Savaşın getirdiği ölümlerin haberlerini gece vardiyasında çalışırken aldık. Hiçbir konuda iktidara toz kondurmayan bir seçmen olan aşçımız, yemek dağıtımı sırasında, “Askerlerimize saldırmışlar, şehitler varmış galiba” diyerek açtı konuyu. Birçok bölgeden ölüm haberleri aldığımız için kimse önce saldırının nereden olduğunu anlayamadı, sonra matbaa operatörü; “İdlib’de olmuş, onlarca şehit varmış” diye girdi araya. Yemek yiyen AKP ve MHP’LI işçiler böyle bir rakamı beklemedikleri için inanmadılar ve alaycı bir şekilde karşılık verdiler.
Sabaha karşı 04.00 çayında rakamlar da resmi ağızlardan yavaş yavaş belli olunca yemek sırasında inanmayıp tepki veren işçiler, tepki verdikleri matbaa operatöründen özür dilediler. Hatay Valisinin verdiği rakamlara inanmıyor birçok işçi. Ölümlerin gizlendiği, gerçek rakamların alıştıra alıştıra verildiğini söylüyor CHP’LI bir işçi. Sanki savaşın sorumlusu mültecilermiş gibi nefret kusuyor birçok işçi. Suriye halkına küfürler, hakaretler, keşke ölseler demeler havada uçuşuyor sohbetlerde. Aynı departmanda çalıştığım Ardahanlı bir işçi arkadaşım ise “Öldürmemiz gereken Suriyeliler değil, sistemin kendisidir” diyor. Seçmenliği fanatiklik derecesine gelmiş AKP’LI ve MHP’LI işçiler genelde susmayı tercih ediyor. Eleştiri yapmayı tercih ettiklerinde ise hükümeti suçlamaktan kaçınmaya çalışıp, “Savaş bu, şehit olacak tabii. Biri de şehit, 33’ü de şehit” diye ölümleri sıradanlaştırmaya çalışıyorlar. Seçmenliği fanatiklik derecesine gelmemiş AKP’LI ve MHP’LI işçiler ise hükümete ve Cumhurbaşkanının saldırı sonrası uzun bir süre açıklama yapmamasına tepkililer.

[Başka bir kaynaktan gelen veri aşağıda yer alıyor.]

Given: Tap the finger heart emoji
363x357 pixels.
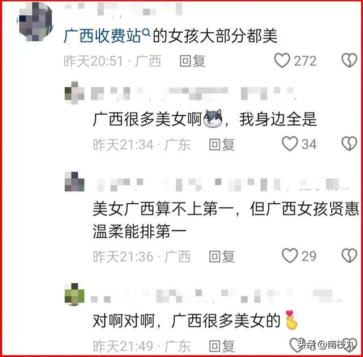Looking at the screenshot, I should pos(291,320).
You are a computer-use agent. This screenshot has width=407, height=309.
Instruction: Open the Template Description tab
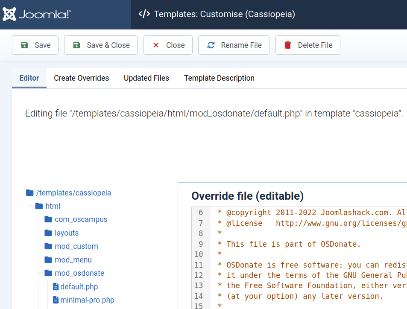[219, 78]
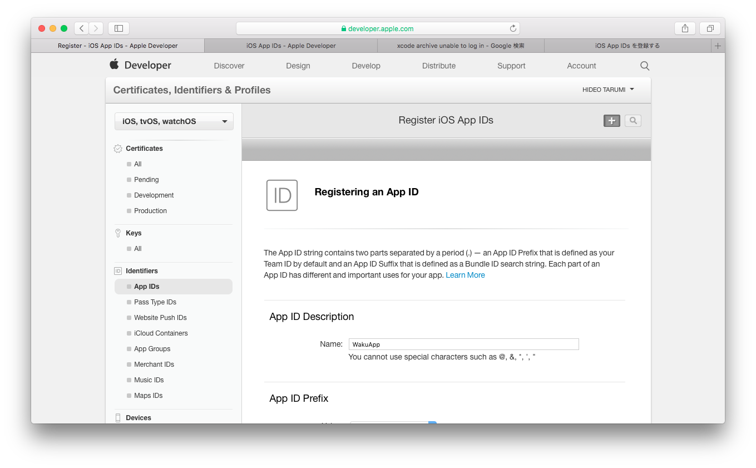Screen dimensions: 756x468
Task: Click Safari's Share toolbar icon
Action: pyautogui.click(x=685, y=28)
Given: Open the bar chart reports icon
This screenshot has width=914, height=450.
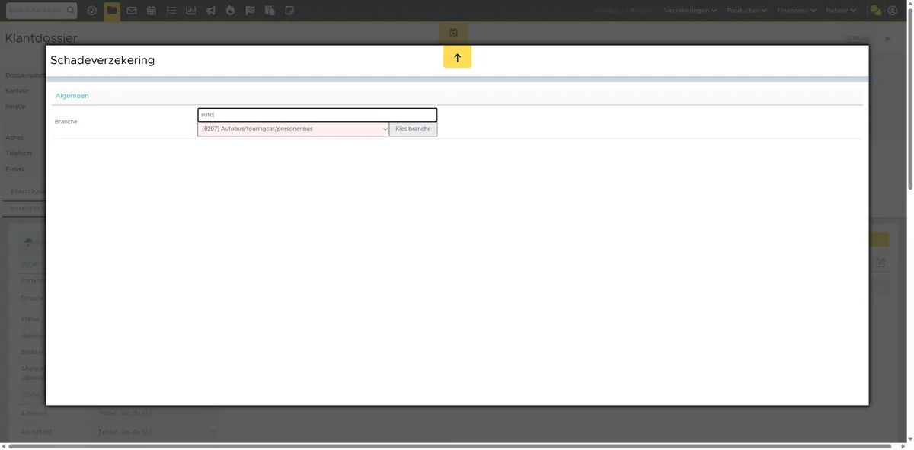Looking at the screenshot, I should (x=190, y=11).
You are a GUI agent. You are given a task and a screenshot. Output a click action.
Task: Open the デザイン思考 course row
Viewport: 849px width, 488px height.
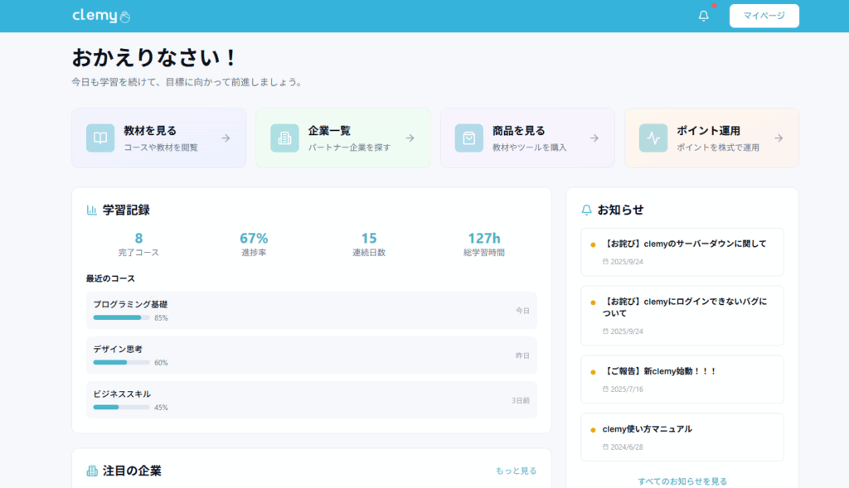click(311, 355)
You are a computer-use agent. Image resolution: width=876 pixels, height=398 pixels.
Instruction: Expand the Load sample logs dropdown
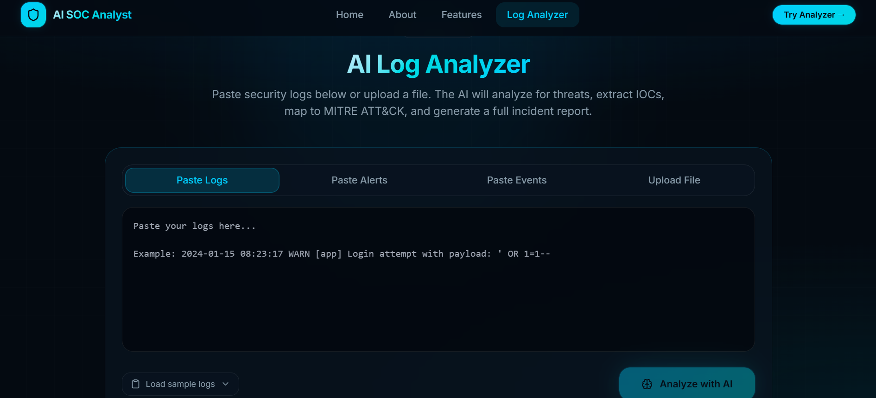[180, 384]
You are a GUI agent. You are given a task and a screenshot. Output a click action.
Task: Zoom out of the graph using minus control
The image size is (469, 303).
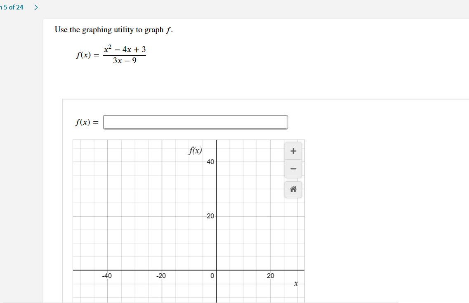click(x=293, y=169)
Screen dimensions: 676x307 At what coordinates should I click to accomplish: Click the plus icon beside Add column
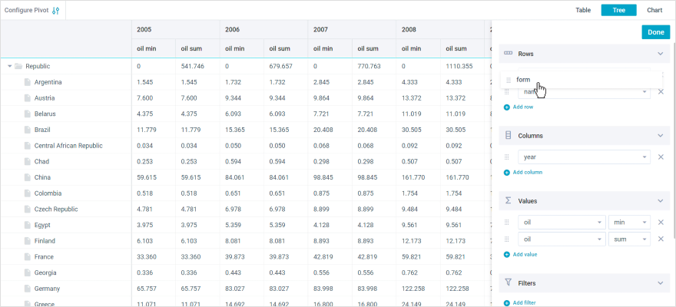(x=507, y=172)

Matbaada operatör yardımcısı olarak çalışan AKP’YE oy veren Sinoplu bir işçi ile konuşurken, “Anlatır mısın abi, nedir bu ölümler, nasıl son bulacak bu savaş, nasıl çıkacağız bataklıktan” diye birkaç soru sordum kendisine. Sinoplu işçi güzel özetledi aslında: “Başkanlık gelince şehit olmayacak dedikleri için oy verdim ben ama başkanlık geldikten sonra daha çok şehit geldi. Sınırımızı teröristlerden koruyacağız, onları göndereceğiz dediler, Suriye’nin içinde bataklığa düştük. Şehit haberi almaktan bıktık. Bizim orada insanlar işsiz olduğu için askerde kalmayı tercih ediyorlar. Kayınbiraderim astsubay, savaş bölgesine götürülmekten korkuyor” diyor.
Ardahanlı işçinin söylediği gibi kanla beslenen bu düzeni yıkmalıyız. Ayrıştırıcı siyasete karşı birlik olup çalışma şartlarımızı iyileştirmek için mücadele etmeye yönelmeli, mülteci işçileri ötekileştirmeden mücadeleye katmalıyız.